_Exercise details_
Rewrite the items below, replacing "Where should I click to" with "Where do I click to" everywhere it occurs and leaving everything else unchanged.

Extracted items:
— start —

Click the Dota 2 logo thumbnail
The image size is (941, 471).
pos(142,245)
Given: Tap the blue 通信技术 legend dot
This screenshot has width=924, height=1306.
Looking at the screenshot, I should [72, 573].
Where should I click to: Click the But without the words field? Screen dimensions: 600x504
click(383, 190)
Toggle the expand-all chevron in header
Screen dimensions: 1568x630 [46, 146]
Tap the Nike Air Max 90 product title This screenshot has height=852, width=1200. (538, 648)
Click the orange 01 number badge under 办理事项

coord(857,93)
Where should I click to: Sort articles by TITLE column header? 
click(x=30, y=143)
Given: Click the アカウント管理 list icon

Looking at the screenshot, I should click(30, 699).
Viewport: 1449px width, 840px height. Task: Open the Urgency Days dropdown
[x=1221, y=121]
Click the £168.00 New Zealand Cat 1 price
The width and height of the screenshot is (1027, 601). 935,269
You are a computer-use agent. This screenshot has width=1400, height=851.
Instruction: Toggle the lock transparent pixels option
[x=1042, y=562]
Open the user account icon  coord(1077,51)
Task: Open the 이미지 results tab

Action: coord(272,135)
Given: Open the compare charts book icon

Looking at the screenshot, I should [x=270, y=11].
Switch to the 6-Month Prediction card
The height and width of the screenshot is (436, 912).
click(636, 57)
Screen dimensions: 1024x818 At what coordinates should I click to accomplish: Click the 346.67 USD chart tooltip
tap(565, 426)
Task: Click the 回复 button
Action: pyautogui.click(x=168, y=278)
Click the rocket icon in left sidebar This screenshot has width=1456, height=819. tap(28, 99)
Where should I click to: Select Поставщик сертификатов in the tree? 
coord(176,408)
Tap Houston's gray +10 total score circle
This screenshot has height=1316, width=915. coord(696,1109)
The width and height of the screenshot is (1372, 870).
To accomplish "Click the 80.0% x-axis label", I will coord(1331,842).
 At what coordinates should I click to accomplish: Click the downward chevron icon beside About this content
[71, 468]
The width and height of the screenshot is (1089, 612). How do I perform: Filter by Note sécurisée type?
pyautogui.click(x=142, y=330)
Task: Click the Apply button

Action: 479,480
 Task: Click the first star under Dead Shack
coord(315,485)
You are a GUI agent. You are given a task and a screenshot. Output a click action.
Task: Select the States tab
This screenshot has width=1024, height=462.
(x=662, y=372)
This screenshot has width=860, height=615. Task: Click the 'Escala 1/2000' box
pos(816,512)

— end —

_Solution to this task_
Click the Dota 2 logo thumbnail
The image size is (941, 471).
pos(142,245)
Given: Tap the blue 通信技术 legend dot
This screenshot has width=924, height=1306.
Looking at the screenshot, I should [72, 573].
Where do I click to: Click the But without the words field? Screen dimensions: 600x504
click(383, 190)
Toggle the expand-all chevron in header
Screen dimensions: 1568x630 [46, 146]
Tap the Nike Air Max 90 product title This screenshot has height=852, width=1200. (538, 648)
Click the orange 01 number badge under 办理事项

coord(857,93)
Where do I click to: Sort articles by TITLE column header? 
click(x=30, y=143)
Given: Click the アカウント管理 list icon

Looking at the screenshot, I should click(30, 699).
Viewport: 1449px width, 840px height. Task: Open the Urgency Days dropdown
[x=1221, y=121]
Click the £168.00 New Zealand Cat 1 price
The width and height of the screenshot is (1027, 601). 935,269
You are a computer-use agent. This screenshot has width=1400, height=851.
Instruction: Toggle the lock transparent pixels option
[x=1042, y=562]
Open the user account icon  coord(1077,51)
Task: Open the 이미지 results tab

Action: coord(272,135)
Given: Open the compare charts book icon

Looking at the screenshot, I should [x=270, y=11].
Switch to the 6-Month Prediction card
The height and width of the screenshot is (436, 912).
click(636, 57)
Screen dimensions: 1024x818 At what coordinates should I click to accomplish: Click the 346.67 USD chart tooltip
tap(565, 426)
Task: Click the 回复 button
Action: pyautogui.click(x=168, y=278)
Click the rocket icon in left sidebar This screenshot has width=1456, height=819. tap(28, 99)
Where do I click to: Select Поставщик сертификатов in the tree? 
coord(176,408)
Tap Houston's gray +10 total score circle
This screenshot has height=1316, width=915. coord(696,1109)
The width and height of the screenshot is (1372, 870).
To accomplish "Click the 80.0% x-axis label", I will coord(1331,842).
 At what coordinates should I click to accomplish: Click the downward chevron icon beside About this content
[71, 468]
The width and height of the screenshot is (1089, 612). How do I perform: Filter by Note sécurisée type?
pyautogui.click(x=142, y=330)
Task: Click the Apply button

Action: 479,480
 Task: Click the first star under Dead Shack
coord(315,485)
You are a GUI agent. You are given a task and a screenshot. Output a click action.
Task: Select the States tab
This screenshot has width=1024, height=462.
(x=662, y=372)
This screenshot has width=860, height=615. Task: Click the 'Escala 1/2000' box
pos(816,512)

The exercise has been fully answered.